*** Record extracts ***

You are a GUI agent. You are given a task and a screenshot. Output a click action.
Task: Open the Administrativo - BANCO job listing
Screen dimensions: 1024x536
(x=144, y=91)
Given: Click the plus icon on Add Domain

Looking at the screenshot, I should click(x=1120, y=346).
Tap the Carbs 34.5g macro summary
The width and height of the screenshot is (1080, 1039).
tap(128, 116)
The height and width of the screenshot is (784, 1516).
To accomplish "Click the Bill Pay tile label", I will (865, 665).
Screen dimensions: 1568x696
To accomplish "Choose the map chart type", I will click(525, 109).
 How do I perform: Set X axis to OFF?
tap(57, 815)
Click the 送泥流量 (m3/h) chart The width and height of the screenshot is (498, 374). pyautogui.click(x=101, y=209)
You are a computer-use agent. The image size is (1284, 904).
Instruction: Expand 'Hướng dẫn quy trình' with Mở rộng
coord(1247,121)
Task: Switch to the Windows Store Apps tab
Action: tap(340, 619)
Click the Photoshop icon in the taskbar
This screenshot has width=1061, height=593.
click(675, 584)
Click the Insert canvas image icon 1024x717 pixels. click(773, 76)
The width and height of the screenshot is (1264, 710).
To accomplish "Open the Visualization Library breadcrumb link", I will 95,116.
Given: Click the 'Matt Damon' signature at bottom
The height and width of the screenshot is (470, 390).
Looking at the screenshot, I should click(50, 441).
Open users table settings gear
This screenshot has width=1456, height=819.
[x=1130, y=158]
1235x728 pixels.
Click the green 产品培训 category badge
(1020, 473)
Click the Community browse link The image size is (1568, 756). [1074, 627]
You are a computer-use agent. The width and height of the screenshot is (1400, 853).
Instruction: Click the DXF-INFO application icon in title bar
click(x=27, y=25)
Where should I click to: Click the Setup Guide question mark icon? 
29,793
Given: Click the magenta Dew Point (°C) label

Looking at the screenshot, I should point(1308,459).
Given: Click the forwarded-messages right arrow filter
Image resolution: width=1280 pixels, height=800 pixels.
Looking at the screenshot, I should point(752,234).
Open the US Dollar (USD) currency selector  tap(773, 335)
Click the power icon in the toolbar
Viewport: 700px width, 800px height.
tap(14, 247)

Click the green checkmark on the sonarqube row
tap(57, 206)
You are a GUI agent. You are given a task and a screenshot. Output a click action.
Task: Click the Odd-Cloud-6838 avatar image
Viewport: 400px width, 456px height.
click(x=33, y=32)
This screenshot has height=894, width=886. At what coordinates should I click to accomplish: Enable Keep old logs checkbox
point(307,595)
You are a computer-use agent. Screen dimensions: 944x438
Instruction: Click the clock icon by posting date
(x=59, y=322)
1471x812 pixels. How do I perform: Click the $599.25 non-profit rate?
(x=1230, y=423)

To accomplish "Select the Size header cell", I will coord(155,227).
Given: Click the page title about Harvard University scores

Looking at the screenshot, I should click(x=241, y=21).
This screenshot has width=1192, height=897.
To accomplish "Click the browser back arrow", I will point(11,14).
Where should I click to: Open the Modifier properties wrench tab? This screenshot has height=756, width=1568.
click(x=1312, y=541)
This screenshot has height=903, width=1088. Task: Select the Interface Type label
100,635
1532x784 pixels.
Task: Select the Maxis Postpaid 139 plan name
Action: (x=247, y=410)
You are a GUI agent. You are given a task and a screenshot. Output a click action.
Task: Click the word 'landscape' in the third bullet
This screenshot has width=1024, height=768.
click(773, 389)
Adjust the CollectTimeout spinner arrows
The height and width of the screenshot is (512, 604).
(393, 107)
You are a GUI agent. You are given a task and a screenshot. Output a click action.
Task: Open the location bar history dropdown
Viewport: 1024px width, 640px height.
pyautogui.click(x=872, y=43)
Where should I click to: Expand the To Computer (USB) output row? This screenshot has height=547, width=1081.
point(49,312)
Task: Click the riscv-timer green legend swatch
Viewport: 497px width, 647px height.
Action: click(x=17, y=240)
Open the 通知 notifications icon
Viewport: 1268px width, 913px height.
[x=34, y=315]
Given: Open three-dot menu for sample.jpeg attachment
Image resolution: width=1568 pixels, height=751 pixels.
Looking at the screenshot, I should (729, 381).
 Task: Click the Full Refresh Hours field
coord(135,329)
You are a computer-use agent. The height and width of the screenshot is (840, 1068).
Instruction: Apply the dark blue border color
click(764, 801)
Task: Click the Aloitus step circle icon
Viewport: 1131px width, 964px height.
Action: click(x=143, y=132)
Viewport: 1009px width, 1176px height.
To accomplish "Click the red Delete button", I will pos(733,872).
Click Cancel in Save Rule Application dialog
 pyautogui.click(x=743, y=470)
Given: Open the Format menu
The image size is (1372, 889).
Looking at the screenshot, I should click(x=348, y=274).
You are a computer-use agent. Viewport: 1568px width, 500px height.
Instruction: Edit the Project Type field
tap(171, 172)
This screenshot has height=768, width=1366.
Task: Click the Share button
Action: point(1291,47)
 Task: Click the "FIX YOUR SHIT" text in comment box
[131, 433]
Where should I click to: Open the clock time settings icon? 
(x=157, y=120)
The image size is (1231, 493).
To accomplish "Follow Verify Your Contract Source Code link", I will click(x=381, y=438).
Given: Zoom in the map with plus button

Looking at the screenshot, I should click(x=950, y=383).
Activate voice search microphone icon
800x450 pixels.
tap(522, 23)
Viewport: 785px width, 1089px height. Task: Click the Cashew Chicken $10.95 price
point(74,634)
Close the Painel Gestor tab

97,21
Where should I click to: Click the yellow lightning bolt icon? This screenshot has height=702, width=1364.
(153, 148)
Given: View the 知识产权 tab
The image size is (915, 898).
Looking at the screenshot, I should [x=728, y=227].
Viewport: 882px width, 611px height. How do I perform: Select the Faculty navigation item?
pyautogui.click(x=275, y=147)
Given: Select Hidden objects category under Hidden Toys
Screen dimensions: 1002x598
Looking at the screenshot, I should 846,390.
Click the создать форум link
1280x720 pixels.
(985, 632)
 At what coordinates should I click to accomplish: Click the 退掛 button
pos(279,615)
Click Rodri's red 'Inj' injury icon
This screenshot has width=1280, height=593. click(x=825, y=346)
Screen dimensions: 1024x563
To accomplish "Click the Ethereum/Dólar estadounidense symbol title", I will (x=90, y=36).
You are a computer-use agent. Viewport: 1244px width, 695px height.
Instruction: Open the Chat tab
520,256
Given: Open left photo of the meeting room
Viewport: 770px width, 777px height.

*** End of Record extracts ***

*Activity*.
Look back at the records above. Repeat all of them exactly.

*Reply*.
You are a GUI agent. You are given a task and a screenshot. Output a click action.
Task: Open the Administrativo - BANCO job listing
Screen dimensions: 1024x536
(x=144, y=91)
Given: Click the plus icon on Add Domain

Looking at the screenshot, I should click(x=1120, y=346).
Tap the Carbs 34.5g macro summary
The width and height of the screenshot is (1080, 1039).
tap(128, 116)
The height and width of the screenshot is (784, 1516).
To accomplish "Click the Bill Pay tile label", I will (865, 665).
Screen dimensions: 1568x696
To accomplish "Choose the map chart type", I will click(525, 109).
 How do I perform: Set X axis to OFF?
tap(57, 815)
Click the 送泥流量 (m3/h) chart The width and height of the screenshot is (498, 374). pyautogui.click(x=101, y=209)
You are a computer-use agent. The image size is (1284, 904).
Instruction: Expand 'Hướng dẫn quy trình' with Mở rộng
coord(1247,121)
Task: Switch to the Windows Store Apps tab
Action: tap(340, 619)
Click the Photoshop icon in the taskbar
This screenshot has width=1061, height=593.
click(675, 584)
Click the Insert canvas image icon 1024x717 pixels. click(773, 76)
The width and height of the screenshot is (1264, 710).
To accomplish "Open the Visualization Library breadcrumb link", I will 95,116.
Given: Click the 'Matt Damon' signature at bottom
The height and width of the screenshot is (470, 390).
Looking at the screenshot, I should click(50, 441).
Open users table settings gear
This screenshot has width=1456, height=819.
[x=1130, y=158]
1235x728 pixels.
Click the green 产品培训 category badge
(1020, 473)
Click the Community browse link The image size is (1568, 756). [1074, 627]
You are a computer-use agent. The width and height of the screenshot is (1400, 853).
Instruction: Click the DXF-INFO application icon in title bar
click(x=27, y=25)
Where should I click to: Click the Setup Guide question mark icon? 
29,793
Given: Click the magenta Dew Point (°C) label

Looking at the screenshot, I should point(1308,459).
Given: Click the forwarded-messages right arrow filter
Image resolution: width=1280 pixels, height=800 pixels.
Looking at the screenshot, I should point(752,234).
Open the US Dollar (USD) currency selector  tap(773, 335)
Click the power icon in the toolbar
Viewport: 700px width, 800px height.
tap(14, 247)

Click the green checkmark on the sonarqube row
tap(57, 206)
You are a GUI agent. You are given a task and a screenshot. Output a click action.
Task: Click the Odd-Cloud-6838 avatar image
Viewport: 400px width, 456px height.
click(x=33, y=32)
This screenshot has height=894, width=886. At what coordinates should I click to accomplish: Enable Keep old logs checkbox
point(307,595)
You are a computer-use agent. Screen dimensions: 944x438
Instruction: Click the clock icon by posting date
(x=59, y=322)
1471x812 pixels. How do I perform: Click the $599.25 non-profit rate?
(x=1230, y=423)

To accomplish "Select the Size header cell", I will coord(155,227).
Given: Click the page title about Harvard University scores

Looking at the screenshot, I should click(x=241, y=21).
This screenshot has width=1192, height=897.
To accomplish "Click the browser back arrow", I will point(11,14).
Where should I click to: Open the Modifier properties wrench tab? This screenshot has height=756, width=1568.
click(x=1312, y=541)
This screenshot has height=903, width=1088. Task: Select the Interface Type label
100,635
1532x784 pixels.
Task: Select the Maxis Postpaid 139 plan name
Action: (x=247, y=410)
You are a GUI agent. You are given a task and a screenshot. Output a click action.
Task: Click the word 'landscape' in the third bullet
This screenshot has width=1024, height=768.
click(773, 389)
Adjust the CollectTimeout spinner arrows
The height and width of the screenshot is (512, 604).
(393, 107)
You are a GUI agent. You are given a task and a screenshot. Output a click action.
Task: Open the location bar history dropdown
Viewport: 1024px width, 640px height.
pyautogui.click(x=872, y=43)
Where should I click to: Expand the To Computer (USB) output row? This screenshot has height=547, width=1081.
point(49,312)
Task: Click the riscv-timer green legend swatch
Viewport: 497px width, 647px height.
Action: click(x=17, y=240)
Open the 通知 notifications icon
Viewport: 1268px width, 913px height.
[x=34, y=315]
Given: Open three-dot menu for sample.jpeg attachment
Image resolution: width=1568 pixels, height=751 pixels.
Looking at the screenshot, I should (729, 381).
 Task: Click the Full Refresh Hours field
coord(135,329)
You are a computer-use agent. The height and width of the screenshot is (840, 1068).
Instruction: Apply the dark blue border color
click(764, 801)
Task: Click the Aloitus step circle icon
Viewport: 1131px width, 964px height.
Action: click(x=143, y=132)
Viewport: 1009px width, 1176px height.
To accomplish "Click the red Delete button", I will pos(733,872).
Click Cancel in Save Rule Application dialog
 pyautogui.click(x=743, y=470)
Given: Open the Format menu
The image size is (1372, 889).
Looking at the screenshot, I should click(x=348, y=274).
You are a computer-use agent. Viewport: 1568px width, 500px height.
Instruction: Edit the Project Type field
tap(171, 172)
This screenshot has height=768, width=1366.
Task: Click the Share button
Action: point(1291,47)
 Task: Click the "FIX YOUR SHIT" text in comment box
[131, 433]
Where should I click to: Open the clock time settings icon? 
(x=157, y=120)
The image size is (1231, 493).
To accomplish "Follow Verify Your Contract Source Code link", I will click(x=381, y=438).
Given: Zoom in the map with plus button

Looking at the screenshot, I should click(x=950, y=383).
Activate voice search microphone icon
800x450 pixels.
tap(522, 23)
Viewport: 785px width, 1089px height. Task: Click the Cashew Chicken $10.95 price
point(74,634)
Close the Painel Gestor tab

97,21
Where should I click to: Click the yellow lightning bolt icon? This screenshot has height=702, width=1364.
(153, 148)
Given: View the 知识产权 tab
The image size is (915, 898).
Looking at the screenshot, I should [x=728, y=227].
Viewport: 882px width, 611px height. How do I perform: Select the Faculty navigation item?
pyautogui.click(x=275, y=147)
Given: Select Hidden objects category under Hidden Toys
Screen dimensions: 1002x598
Looking at the screenshot, I should 846,390.
Click the создать форум link
1280x720 pixels.
(985, 632)
 At what coordinates should I click to accomplish: Click the 退掛 button
pos(279,615)
Click Rodri's red 'Inj' injury icon
This screenshot has width=1280, height=593. click(x=825, y=346)
Screen dimensions: 1024x563
To accomplish "Click the Ethereum/Dólar estadounidense symbol title", I will (x=90, y=36).
You are a computer-use agent. Viewport: 1244px width, 695px height.
Instruction: Open the Chat tab
520,256
Given: Open left photo of the meeting room
Viewport: 770px width, 777px height.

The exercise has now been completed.